Forse sarebbe il caso che i piloti endurance ci andassero più cauti in certe manovre. Primo perchè sanno in partenza che la loro visuale è pessima,secondo perchè,ok che le gare endurance stanno diventanto sempre più sprint, non si può rischiare di gettare via una gara per un doppiaggio in curva quando se aspetti il rettifilo successivo il sorpasso è assicurato. Sabato eravamo all’inizio della maratona francese. Sarebbe ora che i piloti dei prototipi prendessero coscenza di questa realtà ed in certi casi,prima di buttare via una gara endurance, avessero il sangue freddo di aspettare il rettifilo dopo per iniziare un sorpasso come succedeva tempo fa.
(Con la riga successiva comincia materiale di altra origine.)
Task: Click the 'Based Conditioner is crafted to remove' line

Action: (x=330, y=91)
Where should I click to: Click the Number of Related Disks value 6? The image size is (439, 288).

Abbiamo vari avvenimenti che ci fanno pensare che abbiamo forse ragione, basti guardare l’incidente dello scorso anno in cui è stato coinvolto McNish,oppure quello di Dumas alla petit le mans sempre del 2011. Ma se plateali sono gli incidenti avvenuti,posso assicurarvi che in tantissime altre occasioni,non inquadrate dalle telecamere, si rischia quello successo domenica. Basta che alla prossima Lemans,per dire, vi sediate dopo la virage della chappelle che scollina in staccata a tertre rouge…beh molti sono i rischi di contatti che alcuni piloti si prendono inutilmente…tanto che dopo200metri inizia l’hunadieres. Spesso a vederli dal vivo certi doppiaggi lasciano proprio col fiato sospeso.
Io non mi sento di dare la colpa a nessuno, e bene hanno fatto i commissari a non punire i piloti convolti, ma forse sarebbe ora che i piloti dei proto prendessero certi rischi solo se serve,in punti agevoli, e non dopo 3ore gara.
DELTA WING

MCNISH

DUMAS

Una piccola parentesi sul fatto che la toyota sia decollata. Penso che una vettura aerodinamicamente sviluppata come un prototipo lmp1, se lanciato a350km/h,può avere tutto,ala,pinna,fori, ma appena prende aria sotto è inevitabile che decolli avendo la superfice del fondo2x5mt che diventa una vela. I complimenti invece sono da fare ai costruttori che hanno prodotto auto sempre più sicure,ma l’aco non abbassa la guardia….e la prossima sfida è lanciata,vetture più leggere,superfici di finestrini e parabrezza aumentati,pilota seduto più in alto..tutto questo dal2014.